Голос Катерины звучал убежденно, только она сама еще не знала, в чем именно она убеждена.

– То есть к тебе пришел он? – и Леопольда, усмехнувшись, подняла палец вверх, указывая на комнату, где она принимала мужчин.

– И не к таким, как я, он приходил, – ответила Катерина, потом, повременив, сказала неуверенно, – ведь он приходил? Приходил?

Леопольда пожала плечами: на работу предстояло выходить через час.

В ту ночь Катерина никого не принимала, пользуясь робостью Вилли, который теперь трусил и наблюдать за ней, и заходить к ней, она изредка спускалась к стеклу и минуту-другую напряженно смотрела по сторонам, покажется ли бродяга снова. Но никто не приходил. Катерина была теперь одета в рубашку, заправленную в укороченные лазоревые джинсы, если бы у нее было что-нибудь строже, она бы и оделась по-другому, но как, в каком виде должно принимать его? А что если это не он, а кто-нибудь из его воинства? Что если она вообще сходит с ума? В нетерпении она стала там – на верхнем этаже – на постели, заправленной красными простынями, грызть ногти. Они ломались охотно и весело. Ей было тошно от себя, ей хотелось обратно домой – прочь из города, выстроенного туманом, где все было лживо: от людей, чьи улыбки крошились, как имбирное печенье, до моря, до которого она полгода не могла уже добраться. Да, вначале ей захватывало дух от того, чем она занимается, но потом… она осознала, что умрет точно наверняка не потому, что ей так суждено, а по собственной вине, которая началась с первого, еще черноморского ее мужчины. Гадкая мысль мучила ее: смерть вошла в нее через секс.

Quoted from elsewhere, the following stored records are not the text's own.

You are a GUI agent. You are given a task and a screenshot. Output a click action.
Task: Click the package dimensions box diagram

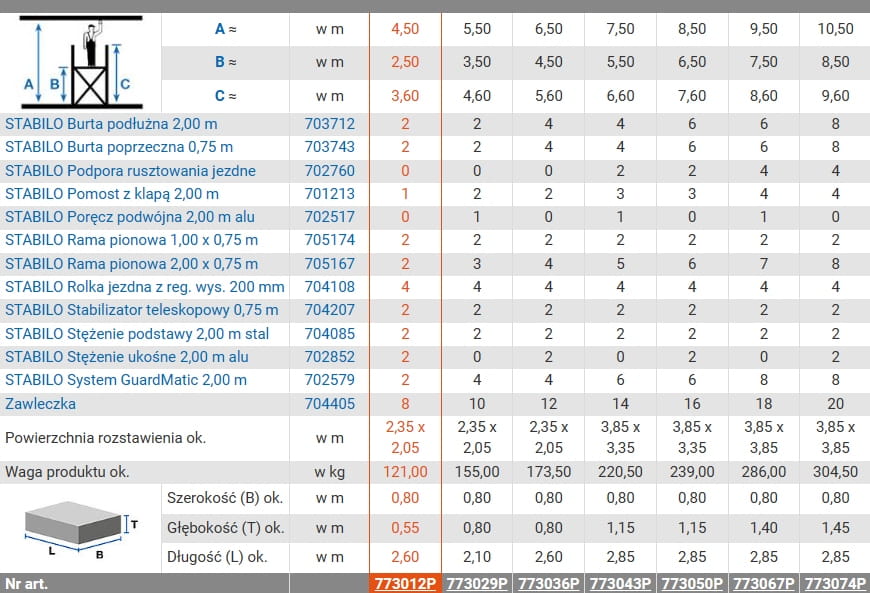click(x=79, y=527)
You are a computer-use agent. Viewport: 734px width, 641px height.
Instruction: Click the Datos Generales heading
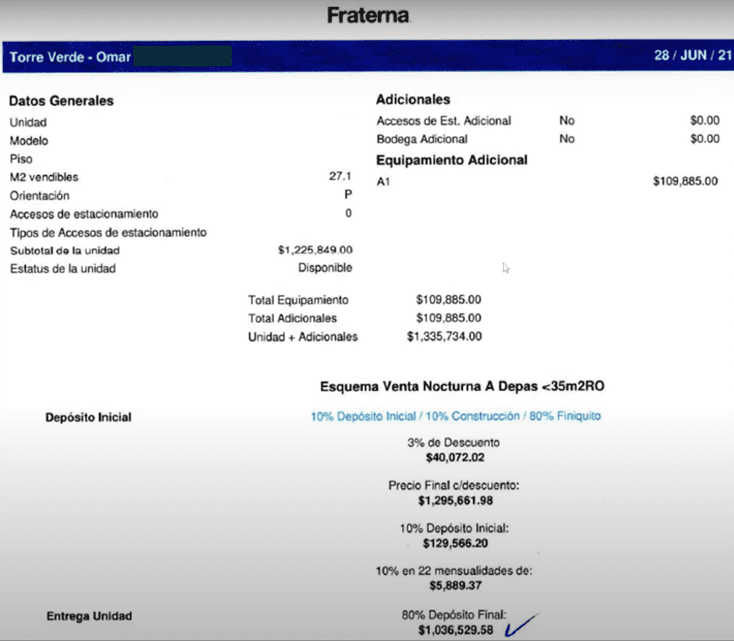click(x=61, y=101)
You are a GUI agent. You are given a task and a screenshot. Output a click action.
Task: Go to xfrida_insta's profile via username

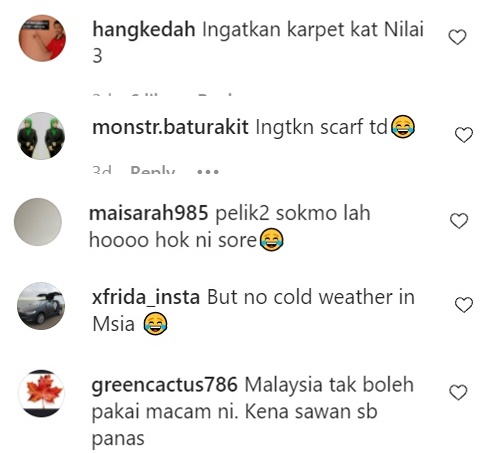[x=146, y=298]
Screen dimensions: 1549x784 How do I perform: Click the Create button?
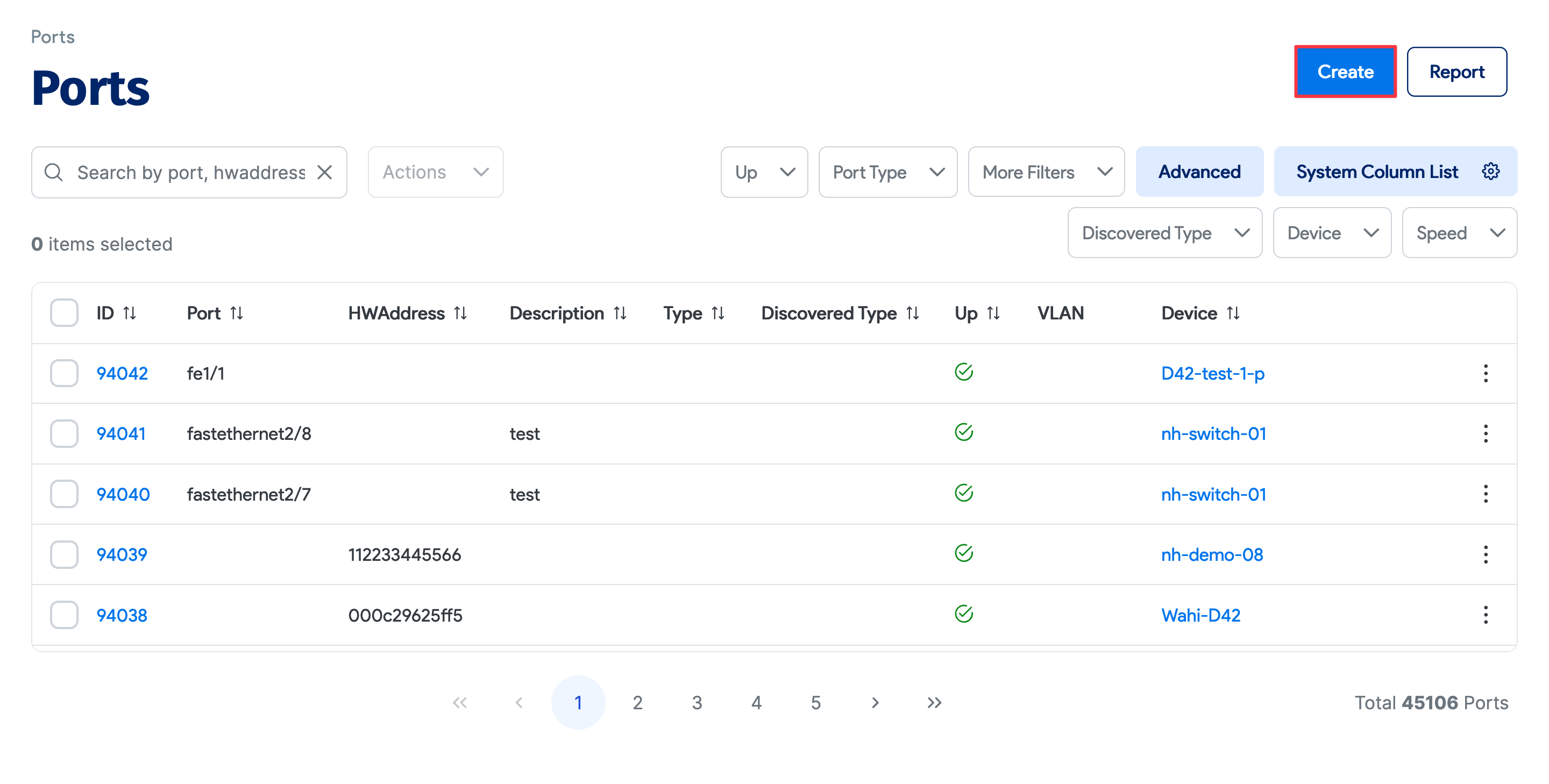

Он появился в половине шестого утра. Куб Леопольды как всегда пустовал, а в противоположных стеклах в лиловых светах кое-где стояли полуобнаженные женщины, только он смотрел на нее, невидимый им, без всякой улыбки, сосредоточенный, будто уловив волнение Катерины, ее готовность к полному развоплощению, а потом и преображению – отчего же нет? Он приблизился, тяжело ступая, Катерина бросила взгляд на его стоптанные ботинки и подумала, что она недостойна их отмыть. Он приблизился почти вплотную к стеклу, в его взгляде покоился огромный мир, все его состояния, погруженные в каждое мгновение прошлого и будущего. Она чувствовала, что этот мир – огонь.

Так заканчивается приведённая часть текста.